#### THE INPUT:
[Start of section]

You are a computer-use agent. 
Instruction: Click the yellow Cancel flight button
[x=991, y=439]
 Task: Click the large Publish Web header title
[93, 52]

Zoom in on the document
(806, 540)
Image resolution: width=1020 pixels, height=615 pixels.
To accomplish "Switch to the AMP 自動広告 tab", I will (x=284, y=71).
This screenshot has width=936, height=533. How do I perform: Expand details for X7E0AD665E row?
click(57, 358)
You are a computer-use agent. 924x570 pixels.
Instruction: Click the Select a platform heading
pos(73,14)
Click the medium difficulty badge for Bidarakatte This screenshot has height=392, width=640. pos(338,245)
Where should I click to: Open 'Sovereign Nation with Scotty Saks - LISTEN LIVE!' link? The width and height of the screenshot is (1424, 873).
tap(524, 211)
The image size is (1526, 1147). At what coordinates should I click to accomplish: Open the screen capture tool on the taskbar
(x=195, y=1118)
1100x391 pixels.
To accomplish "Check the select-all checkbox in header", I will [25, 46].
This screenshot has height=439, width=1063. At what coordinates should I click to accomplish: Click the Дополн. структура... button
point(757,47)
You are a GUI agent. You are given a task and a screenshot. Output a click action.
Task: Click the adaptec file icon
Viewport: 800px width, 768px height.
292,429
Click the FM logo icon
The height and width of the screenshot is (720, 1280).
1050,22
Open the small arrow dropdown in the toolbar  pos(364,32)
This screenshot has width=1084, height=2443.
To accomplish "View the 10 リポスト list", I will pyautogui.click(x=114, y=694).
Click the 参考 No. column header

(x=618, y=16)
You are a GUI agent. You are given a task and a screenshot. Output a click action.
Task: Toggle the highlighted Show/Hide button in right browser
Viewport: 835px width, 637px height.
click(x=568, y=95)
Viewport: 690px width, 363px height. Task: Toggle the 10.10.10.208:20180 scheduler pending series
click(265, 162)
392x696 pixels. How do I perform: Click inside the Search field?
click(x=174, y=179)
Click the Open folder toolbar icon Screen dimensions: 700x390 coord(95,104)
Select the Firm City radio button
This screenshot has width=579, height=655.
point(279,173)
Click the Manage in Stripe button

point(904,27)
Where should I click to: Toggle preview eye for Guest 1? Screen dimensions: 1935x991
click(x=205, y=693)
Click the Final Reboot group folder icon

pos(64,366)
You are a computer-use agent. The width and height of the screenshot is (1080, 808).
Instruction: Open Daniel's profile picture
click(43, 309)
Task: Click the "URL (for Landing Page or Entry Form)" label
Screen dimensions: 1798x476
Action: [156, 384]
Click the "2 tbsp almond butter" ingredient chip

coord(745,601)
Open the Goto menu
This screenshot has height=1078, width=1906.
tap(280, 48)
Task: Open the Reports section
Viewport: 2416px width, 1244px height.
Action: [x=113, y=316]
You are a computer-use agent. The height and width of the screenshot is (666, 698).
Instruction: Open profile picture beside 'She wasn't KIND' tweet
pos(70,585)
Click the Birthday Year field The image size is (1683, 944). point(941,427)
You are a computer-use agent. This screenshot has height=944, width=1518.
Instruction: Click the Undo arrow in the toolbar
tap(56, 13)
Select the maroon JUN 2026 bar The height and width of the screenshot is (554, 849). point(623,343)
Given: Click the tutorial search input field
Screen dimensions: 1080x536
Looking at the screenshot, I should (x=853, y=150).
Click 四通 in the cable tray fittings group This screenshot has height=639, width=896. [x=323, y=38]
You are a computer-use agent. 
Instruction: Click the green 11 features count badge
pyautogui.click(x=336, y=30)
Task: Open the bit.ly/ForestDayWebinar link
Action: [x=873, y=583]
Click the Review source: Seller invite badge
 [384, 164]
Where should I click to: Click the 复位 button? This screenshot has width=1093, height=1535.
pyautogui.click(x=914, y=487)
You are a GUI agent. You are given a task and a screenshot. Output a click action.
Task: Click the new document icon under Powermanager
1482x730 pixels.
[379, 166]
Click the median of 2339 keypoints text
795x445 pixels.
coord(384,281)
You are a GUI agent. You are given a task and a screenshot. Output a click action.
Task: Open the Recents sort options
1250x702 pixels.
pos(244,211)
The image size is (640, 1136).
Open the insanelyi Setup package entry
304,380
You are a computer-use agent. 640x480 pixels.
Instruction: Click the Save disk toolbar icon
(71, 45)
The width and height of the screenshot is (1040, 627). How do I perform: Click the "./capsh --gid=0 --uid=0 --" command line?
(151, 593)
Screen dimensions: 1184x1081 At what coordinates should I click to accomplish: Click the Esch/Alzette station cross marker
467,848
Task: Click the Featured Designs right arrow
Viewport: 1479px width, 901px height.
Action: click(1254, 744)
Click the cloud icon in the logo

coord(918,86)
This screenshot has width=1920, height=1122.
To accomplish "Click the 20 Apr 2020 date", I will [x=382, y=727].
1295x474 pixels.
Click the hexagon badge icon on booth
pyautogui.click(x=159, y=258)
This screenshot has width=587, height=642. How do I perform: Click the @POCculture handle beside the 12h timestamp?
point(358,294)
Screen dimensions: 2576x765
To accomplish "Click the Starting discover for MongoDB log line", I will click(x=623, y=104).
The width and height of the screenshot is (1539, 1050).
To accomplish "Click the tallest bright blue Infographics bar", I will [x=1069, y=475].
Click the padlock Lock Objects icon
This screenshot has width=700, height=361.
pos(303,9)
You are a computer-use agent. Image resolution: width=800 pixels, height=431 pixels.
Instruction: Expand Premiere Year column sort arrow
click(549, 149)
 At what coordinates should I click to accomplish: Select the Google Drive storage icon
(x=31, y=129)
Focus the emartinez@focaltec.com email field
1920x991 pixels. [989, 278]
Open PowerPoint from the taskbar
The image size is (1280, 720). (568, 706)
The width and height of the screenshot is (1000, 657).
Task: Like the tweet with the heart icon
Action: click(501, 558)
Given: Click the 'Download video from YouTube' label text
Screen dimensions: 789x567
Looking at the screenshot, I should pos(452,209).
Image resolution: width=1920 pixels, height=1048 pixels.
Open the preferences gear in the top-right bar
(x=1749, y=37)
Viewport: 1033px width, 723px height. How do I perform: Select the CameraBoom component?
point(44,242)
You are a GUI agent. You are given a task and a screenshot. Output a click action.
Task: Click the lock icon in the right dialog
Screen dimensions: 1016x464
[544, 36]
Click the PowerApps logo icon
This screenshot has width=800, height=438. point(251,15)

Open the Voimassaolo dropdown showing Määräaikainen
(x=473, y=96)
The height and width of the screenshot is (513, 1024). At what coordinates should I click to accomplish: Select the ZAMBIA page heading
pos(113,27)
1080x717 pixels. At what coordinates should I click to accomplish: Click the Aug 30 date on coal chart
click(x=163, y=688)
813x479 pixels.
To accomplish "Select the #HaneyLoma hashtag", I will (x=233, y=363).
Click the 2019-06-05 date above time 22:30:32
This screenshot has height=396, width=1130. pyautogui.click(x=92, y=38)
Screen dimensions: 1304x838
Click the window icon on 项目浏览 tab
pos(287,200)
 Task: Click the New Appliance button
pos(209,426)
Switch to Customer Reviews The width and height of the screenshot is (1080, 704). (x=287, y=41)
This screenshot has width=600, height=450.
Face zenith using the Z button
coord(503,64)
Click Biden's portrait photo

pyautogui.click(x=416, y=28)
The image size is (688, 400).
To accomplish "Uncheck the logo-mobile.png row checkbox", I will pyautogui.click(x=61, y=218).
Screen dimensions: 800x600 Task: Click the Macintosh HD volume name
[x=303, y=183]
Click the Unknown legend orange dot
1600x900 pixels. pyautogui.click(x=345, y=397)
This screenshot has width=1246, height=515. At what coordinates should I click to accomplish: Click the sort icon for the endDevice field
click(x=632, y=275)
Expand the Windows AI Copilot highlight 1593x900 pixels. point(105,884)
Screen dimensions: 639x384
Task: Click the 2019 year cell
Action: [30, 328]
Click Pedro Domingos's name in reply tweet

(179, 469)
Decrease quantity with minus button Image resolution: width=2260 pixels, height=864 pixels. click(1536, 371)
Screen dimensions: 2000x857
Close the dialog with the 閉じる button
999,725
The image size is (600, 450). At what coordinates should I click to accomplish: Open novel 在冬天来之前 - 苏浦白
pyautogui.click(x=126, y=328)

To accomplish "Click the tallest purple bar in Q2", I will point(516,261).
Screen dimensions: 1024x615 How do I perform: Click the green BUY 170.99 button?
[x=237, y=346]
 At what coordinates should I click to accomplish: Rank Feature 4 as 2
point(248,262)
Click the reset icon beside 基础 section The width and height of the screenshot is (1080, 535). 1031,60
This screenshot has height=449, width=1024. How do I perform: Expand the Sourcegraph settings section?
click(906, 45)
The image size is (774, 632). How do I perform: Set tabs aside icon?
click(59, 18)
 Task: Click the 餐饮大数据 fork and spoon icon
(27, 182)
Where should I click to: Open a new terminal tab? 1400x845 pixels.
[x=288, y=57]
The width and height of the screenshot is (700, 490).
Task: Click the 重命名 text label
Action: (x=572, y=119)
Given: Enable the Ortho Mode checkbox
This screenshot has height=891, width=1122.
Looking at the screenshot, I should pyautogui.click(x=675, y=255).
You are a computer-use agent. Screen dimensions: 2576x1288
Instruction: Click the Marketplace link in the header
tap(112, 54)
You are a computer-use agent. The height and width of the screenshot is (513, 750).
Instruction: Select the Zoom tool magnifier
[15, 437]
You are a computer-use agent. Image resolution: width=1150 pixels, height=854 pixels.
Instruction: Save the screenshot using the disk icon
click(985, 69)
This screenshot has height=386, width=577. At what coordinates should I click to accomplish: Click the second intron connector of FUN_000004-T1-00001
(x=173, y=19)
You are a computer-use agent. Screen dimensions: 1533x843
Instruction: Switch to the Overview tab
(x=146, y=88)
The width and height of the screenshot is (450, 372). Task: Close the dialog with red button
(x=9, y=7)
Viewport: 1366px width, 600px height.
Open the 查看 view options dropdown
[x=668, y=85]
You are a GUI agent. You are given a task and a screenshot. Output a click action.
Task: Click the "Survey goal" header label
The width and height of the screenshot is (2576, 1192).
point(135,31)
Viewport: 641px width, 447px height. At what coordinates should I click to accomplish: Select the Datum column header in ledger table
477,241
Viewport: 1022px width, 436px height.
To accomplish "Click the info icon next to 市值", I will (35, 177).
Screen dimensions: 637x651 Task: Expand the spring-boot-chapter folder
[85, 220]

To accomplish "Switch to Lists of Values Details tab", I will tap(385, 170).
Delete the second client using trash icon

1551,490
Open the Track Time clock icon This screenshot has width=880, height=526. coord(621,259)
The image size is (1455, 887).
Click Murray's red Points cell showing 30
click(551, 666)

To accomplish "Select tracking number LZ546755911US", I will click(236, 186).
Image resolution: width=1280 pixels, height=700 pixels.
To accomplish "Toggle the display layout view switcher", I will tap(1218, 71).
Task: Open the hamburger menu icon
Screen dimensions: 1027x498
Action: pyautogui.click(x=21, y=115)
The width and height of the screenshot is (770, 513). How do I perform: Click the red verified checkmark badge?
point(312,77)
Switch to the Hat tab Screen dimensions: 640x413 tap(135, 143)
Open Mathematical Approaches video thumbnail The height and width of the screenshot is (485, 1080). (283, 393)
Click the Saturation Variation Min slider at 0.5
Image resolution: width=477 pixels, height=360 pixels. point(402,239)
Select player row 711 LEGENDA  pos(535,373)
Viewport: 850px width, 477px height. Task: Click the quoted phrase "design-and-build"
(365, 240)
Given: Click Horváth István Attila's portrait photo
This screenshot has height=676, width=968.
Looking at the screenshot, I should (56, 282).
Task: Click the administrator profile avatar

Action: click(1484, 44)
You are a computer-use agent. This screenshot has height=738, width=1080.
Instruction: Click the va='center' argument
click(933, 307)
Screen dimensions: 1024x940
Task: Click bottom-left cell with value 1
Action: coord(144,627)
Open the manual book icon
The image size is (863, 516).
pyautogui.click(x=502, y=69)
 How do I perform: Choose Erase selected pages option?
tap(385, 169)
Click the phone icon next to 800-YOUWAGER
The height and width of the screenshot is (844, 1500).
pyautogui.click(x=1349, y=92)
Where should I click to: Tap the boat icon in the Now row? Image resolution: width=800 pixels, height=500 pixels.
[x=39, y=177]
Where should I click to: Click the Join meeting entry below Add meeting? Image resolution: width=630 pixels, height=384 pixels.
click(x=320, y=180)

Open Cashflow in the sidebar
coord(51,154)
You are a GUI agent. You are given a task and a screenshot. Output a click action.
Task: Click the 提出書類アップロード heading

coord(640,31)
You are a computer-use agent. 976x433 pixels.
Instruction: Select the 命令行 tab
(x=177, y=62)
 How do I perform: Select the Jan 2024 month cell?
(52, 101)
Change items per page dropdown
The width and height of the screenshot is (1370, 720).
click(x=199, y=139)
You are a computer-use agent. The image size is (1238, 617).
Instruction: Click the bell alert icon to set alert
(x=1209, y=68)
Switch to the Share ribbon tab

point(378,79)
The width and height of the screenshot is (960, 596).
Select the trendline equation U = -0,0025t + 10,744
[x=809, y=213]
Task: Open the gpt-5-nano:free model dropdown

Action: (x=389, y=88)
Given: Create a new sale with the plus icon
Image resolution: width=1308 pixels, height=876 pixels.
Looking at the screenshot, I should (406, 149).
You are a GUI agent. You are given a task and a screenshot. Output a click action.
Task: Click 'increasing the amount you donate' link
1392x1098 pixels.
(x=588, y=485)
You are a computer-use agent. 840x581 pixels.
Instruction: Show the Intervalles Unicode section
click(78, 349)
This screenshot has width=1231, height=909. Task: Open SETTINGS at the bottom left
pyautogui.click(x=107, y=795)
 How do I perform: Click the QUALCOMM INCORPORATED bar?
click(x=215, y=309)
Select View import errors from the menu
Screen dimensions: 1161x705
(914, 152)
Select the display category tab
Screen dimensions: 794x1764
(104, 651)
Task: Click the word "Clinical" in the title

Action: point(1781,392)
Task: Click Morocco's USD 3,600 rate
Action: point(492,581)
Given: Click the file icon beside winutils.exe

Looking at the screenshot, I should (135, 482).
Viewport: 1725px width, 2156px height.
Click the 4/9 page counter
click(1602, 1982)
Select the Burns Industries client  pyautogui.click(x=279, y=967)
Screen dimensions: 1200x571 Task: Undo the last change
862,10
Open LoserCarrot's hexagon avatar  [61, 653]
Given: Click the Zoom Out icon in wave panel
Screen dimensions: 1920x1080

[End of section]

#### WHAT THIS TASK INVOLVES:
Which of the lines in the data hold the string "display"? Report each of them by copying it.

#### RESULT OF THIS EXERCISE:
To accomplish "Toggle the display layout view switcher", I will tap(1218, 71).
Select the display category tab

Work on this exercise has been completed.